Let me be clear that my spark plug gap suggestion of 0.040" is about the maximum gap that you want to use with a low compression engine and still maintain a safety margin. This may be a conservative suggestion. It would be best if you actually measure the voltage at the output of your ignition coil, at full load and full throttle. Then you can know for sure how close you are to the 28,000 volt limits of your small Bosch distributor cap. Of course this means that you must measure this while your engine is on a dynamometer.

If you increase the compression ratio of your engine, the voltage that it takes to jump the spark plug gap will also increase. As your distributor cap will also see this voltage inside, you have to make sure that you don't exceed the voltage capability of the distributor cap. You may have to use a smaller spark plug gap, especially if you are using a turbo. However, if you are using a turbo, you should be using a distributor with a larger distributor cap to handle the higher voltages. The spacing between the terminals is the critical factor. The wider the spacings the better.
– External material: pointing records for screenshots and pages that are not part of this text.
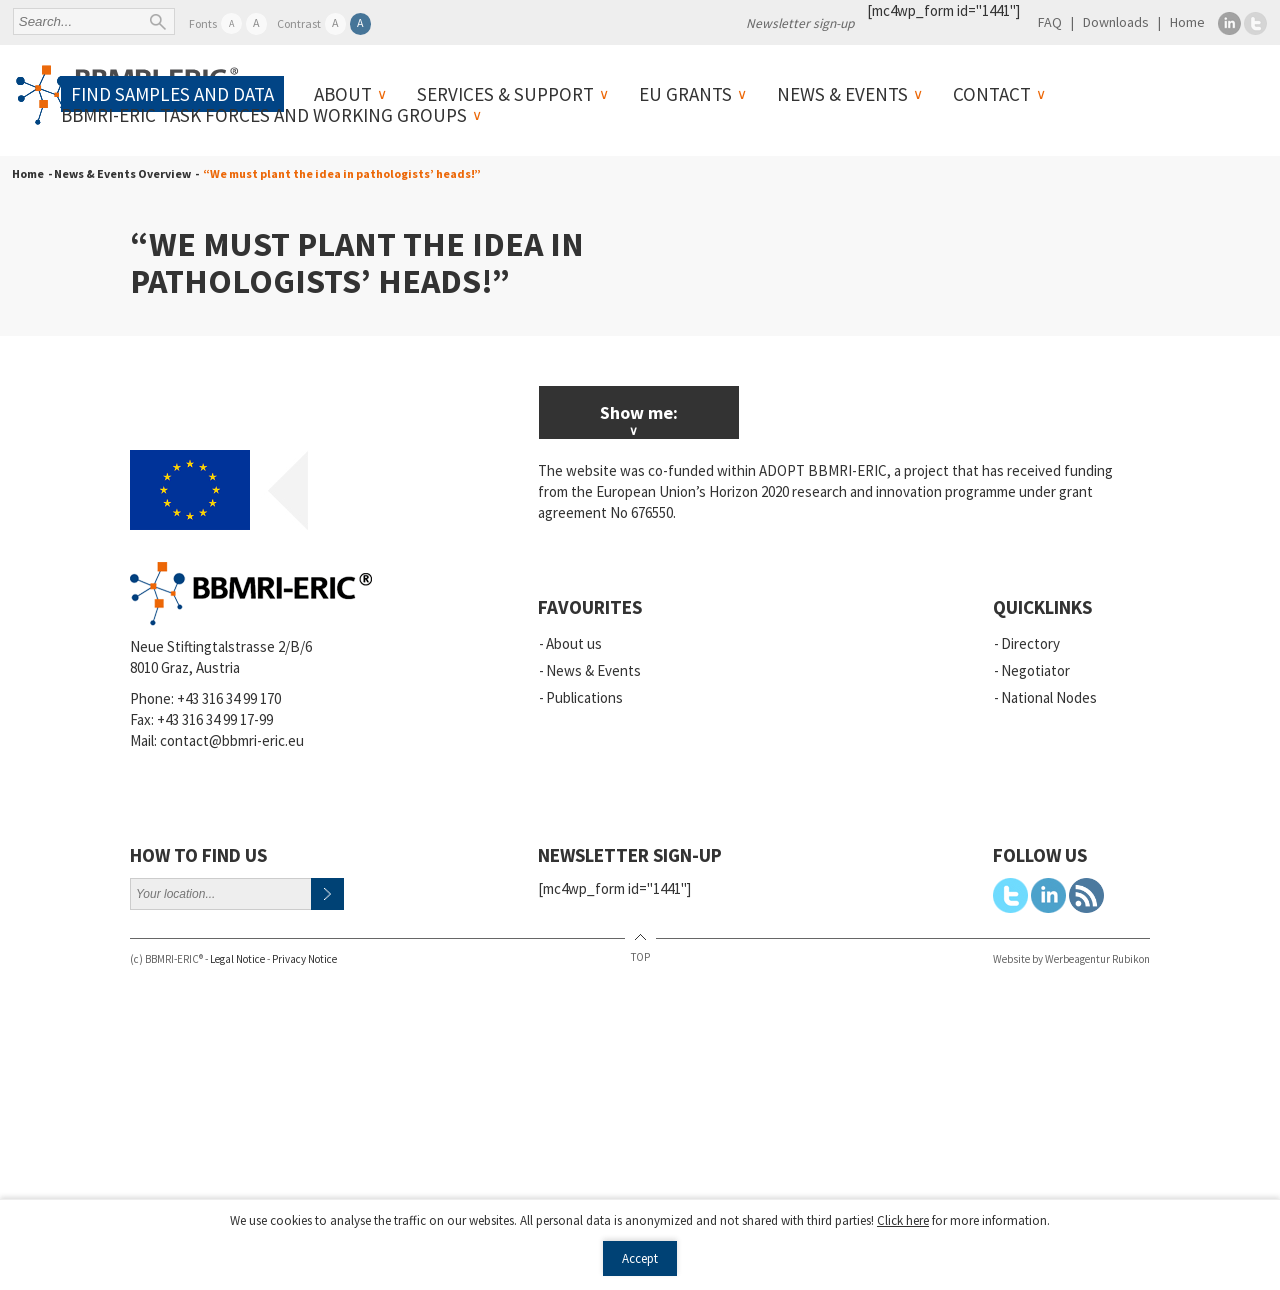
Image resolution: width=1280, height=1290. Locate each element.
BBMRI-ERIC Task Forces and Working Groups (264, 115)
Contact (992, 94)
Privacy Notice (304, 959)
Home (1187, 22)
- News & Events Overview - (121, 173)
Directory (1030, 643)
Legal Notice (237, 959)
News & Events (842, 94)
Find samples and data (172, 94)
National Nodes (1049, 697)
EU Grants (685, 94)
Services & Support (505, 94)
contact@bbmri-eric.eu (232, 740)
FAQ (1050, 22)
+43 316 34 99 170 (229, 698)
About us (574, 643)
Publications (584, 697)
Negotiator (1035, 670)
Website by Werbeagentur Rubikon (1071, 959)
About (343, 94)
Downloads (1116, 22)
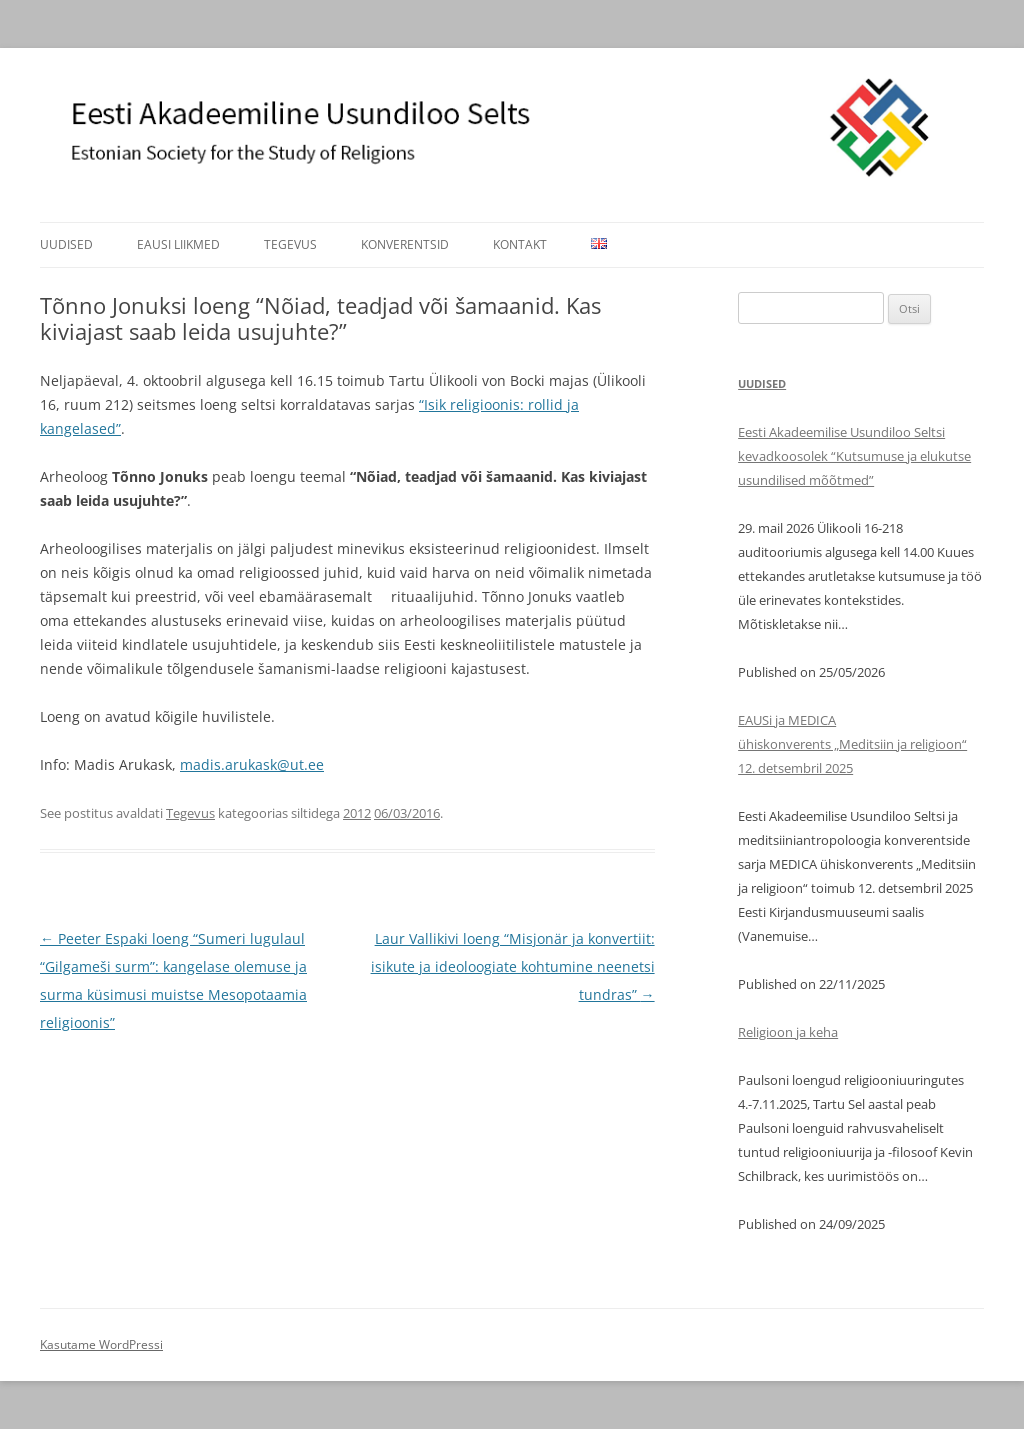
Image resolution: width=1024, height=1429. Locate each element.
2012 (357, 813)
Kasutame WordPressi (101, 1344)
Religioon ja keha (788, 1032)
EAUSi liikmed (178, 244)
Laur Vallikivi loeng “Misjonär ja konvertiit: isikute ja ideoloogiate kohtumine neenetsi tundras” (513, 966)
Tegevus (290, 244)
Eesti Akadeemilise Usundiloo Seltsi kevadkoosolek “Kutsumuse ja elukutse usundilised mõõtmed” (854, 456)
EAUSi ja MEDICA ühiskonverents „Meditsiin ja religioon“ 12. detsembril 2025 (852, 744)
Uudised (66, 244)
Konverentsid (405, 244)
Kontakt (520, 244)
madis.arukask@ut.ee (252, 764)
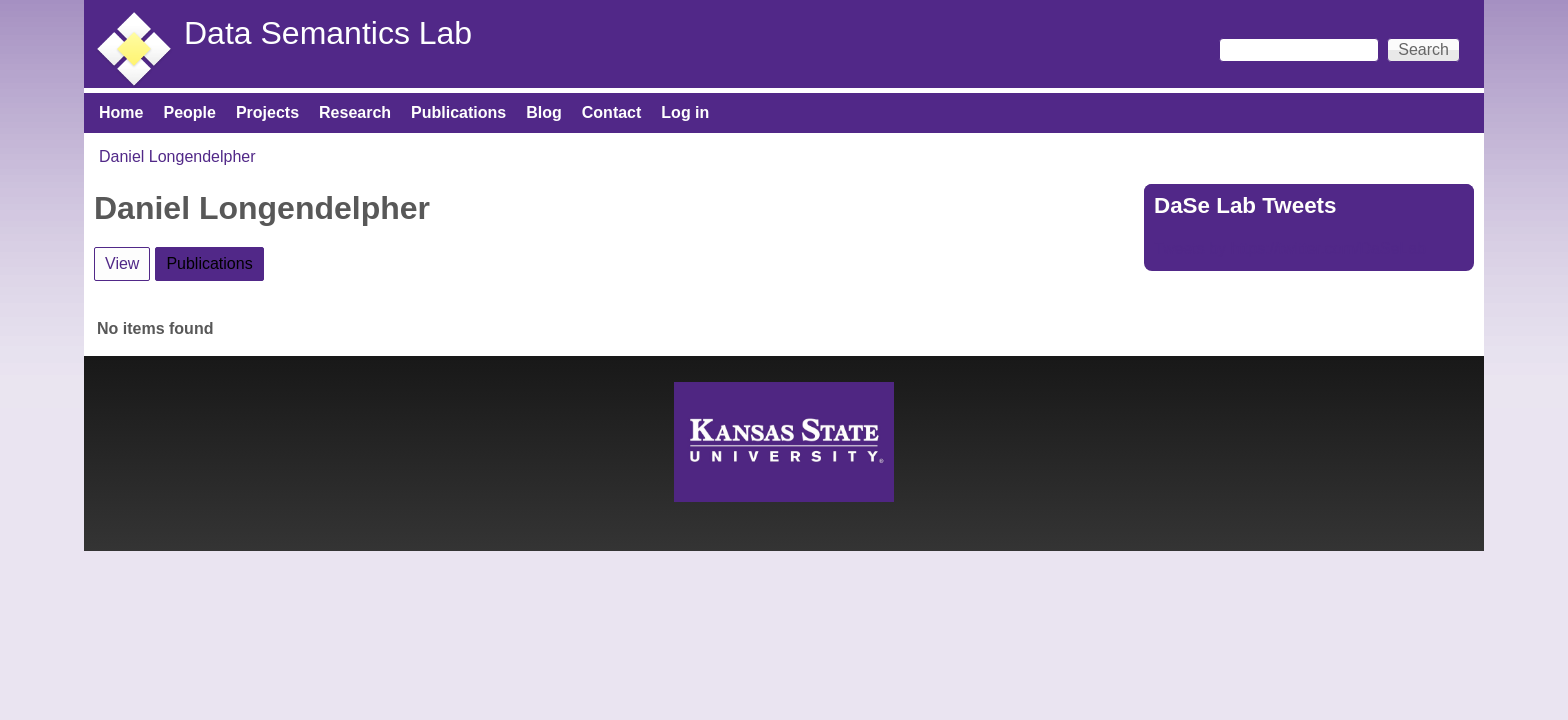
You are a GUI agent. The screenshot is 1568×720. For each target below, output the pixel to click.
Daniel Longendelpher (177, 156)
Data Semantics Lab (328, 33)
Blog (544, 112)
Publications (458, 112)
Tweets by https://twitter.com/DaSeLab (1290, 248)
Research (355, 112)
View (122, 263)
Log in (685, 112)
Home (121, 112)
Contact (612, 112)
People (189, 112)
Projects (267, 112)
Left: Stock VW Cap, . . . . . . . . . . Middle: Mallory Comp 9000 Cap, . . . . . . Right: Mallory #271 Small Cap
Image

Also take note, that by using a NON-resistor rotor, NON-resistor spark plugs, and Low Loss Magnetic Suppression wire, you can increase your spark plug gaps by about 0.005". So for a stock 7.1:1 compression ratio engine, using a stock Bosch or Bosch Blue ignition coil, you can increase your spark plug gaps from 0.024" to about 0.029". If you check your plugs frequently you might push that to .035". But without a better ignition coil, and, or high energy ignition system, don't try more than a 0.035" spark plug gap, or you might start missing at higher RPM.

I wasn't aware that Bosch made a resistorless rotor to fit their small cap VW distributors. If anyone finds one I would like to know the part number.

I do have a resistorless aftermarket rotor for a Bosch VW distributor. But I don't know what company manufactured it.